Bechara et collaborateurs ont montré l'importance des émotions dans la prise de décision. Des patients avec une lésion du CPF (Bechara, Damasio, Tranel et Damasio, 1997; Bechara, Damasio, Damasio et Lee, 1999) ou de l'amygdale (Bechara, Damasio, Damasio et Lee, 1999) ont été soumis à une tâche de jeu d'argent (Gambling Task). Cette tâche où le sujet obtient des gains factices consiste à choisir une carte parmi quatre tas, A, B, C et D. Les tas A et B contiennent des cartes qui rapportent de l'argent tout de suite mais qui, à long terme, entraînent une perte d'argent. Les cartes des tas C et D, au contraire, font perdre de l'argent

mais se révèlent rentables à long terme c'est-à-dire que si les sujets ne prennent que des cartes de ces tas, ils gagnent de l'argent. Des sujets normaux vont commencer par prendre au début majoritairement des cartes des tas A et B. Puis, en parallèle et avant même qu'ils en aient conscience, leur réponse électrodermale (RED) va augmenter progressivement mais uniquement avant qu'ils prennent des cartes de ces deux tas. C'est la phase de RED anticipée, c'est-à-dire que les sujets n'ont pas encore conscience que leur stratégie n'est pas la bonne mais on peut déjà mesurer un changement des réponses somatiques. Par la suite, leur choix va s'orienter majoritairement vers les cartes des tas C et D, puis ils prendront conscience de l'avantage de tirer les cartes dans ces tas. A ce moment là, la RED n'augmente plus. Dans cette expérience, on voit que les émotions permettent une prise de décision adéquate et une adaptation de la stratégie de la part des sujets.
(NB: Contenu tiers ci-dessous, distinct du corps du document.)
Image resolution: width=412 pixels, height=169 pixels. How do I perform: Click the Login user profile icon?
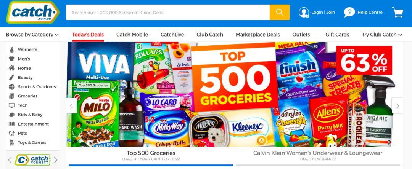304,12
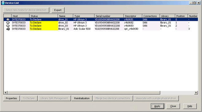Export the device list

pos(58,10)
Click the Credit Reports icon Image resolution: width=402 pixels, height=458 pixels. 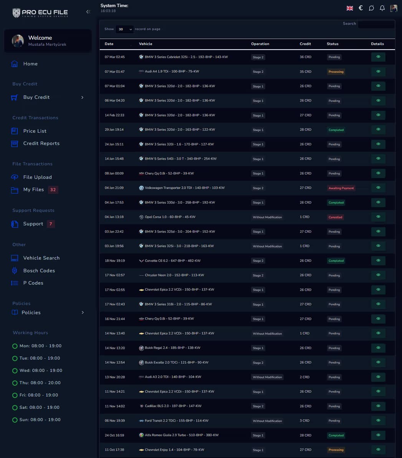pyautogui.click(x=14, y=143)
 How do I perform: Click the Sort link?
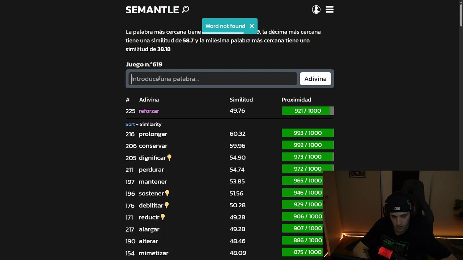tap(130, 124)
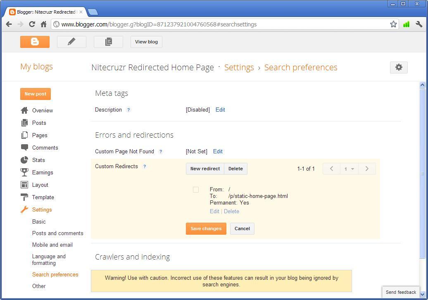Open Comments via the speech bubble icon
428x300 pixels.
[25, 148]
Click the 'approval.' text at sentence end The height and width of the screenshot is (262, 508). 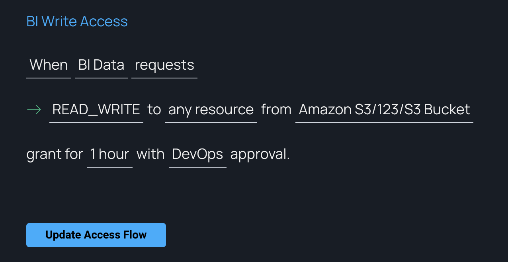coord(260,154)
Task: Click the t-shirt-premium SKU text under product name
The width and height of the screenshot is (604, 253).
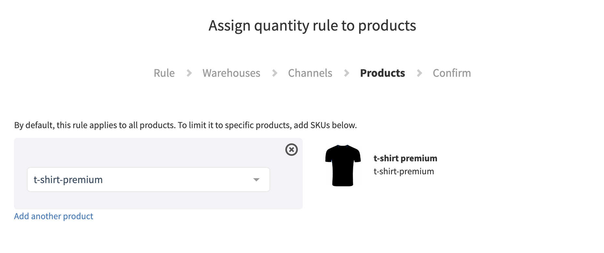Action: (x=404, y=171)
Chez des sujets avec une lésion de l'amygdale ou du CPF ventromédian, il n'y a pas d'adaptation de la stratégie, ces patients persistent dans l'erreur et aucune modification anticipatoire de la RED n'est observée. En plus de ce test de cartes, la RED a été enregistrée au cours d'un conditionnement associatif entre une image et un son fort et désagréable. Les auteurs mentionnent que la RED des patients sans CPF suit un décours temporel normal en comparaison des contrôles (augmentation en début de conditionnement puis diminution par la suite) alors que les patients sans amygdale n'acquièrent pas le conditionnement car ne modifient pas leur RED au cours de cette séance. Les auteurs concluent de cette étude que les sujets sans amygdale ne changent pas de stratégies car ils sont incapables d'attribuer une valeur émotionnelle négative à leurs mauvais choix. La perte financière ne joue pas son rôle d'inducteur primaire. Pour les sujets avec une lésion du CPF, le déficit de changement de stratégie est différent: l'amygdale joue sans doute son rôle d'inducteur primaire (ces patients ont une amygdale fonctionnelle qui leur permet d'acquérir un conditionnement) mais leur incapacité à stocker une représentation des conséquences de leurs choix, c'est-à-dire de mettre en mémoire un inducteur secondaire, va les empêcher, par la suite, de prendre en compte les conséquences de leurs choix et donc d'adapter leur comportement.

On voit donc que les émotions produites par un choix précédent vont influencer les représentations mentales d'un choix en cours et moduler le raisonnement et donc la prise de décision qui suit.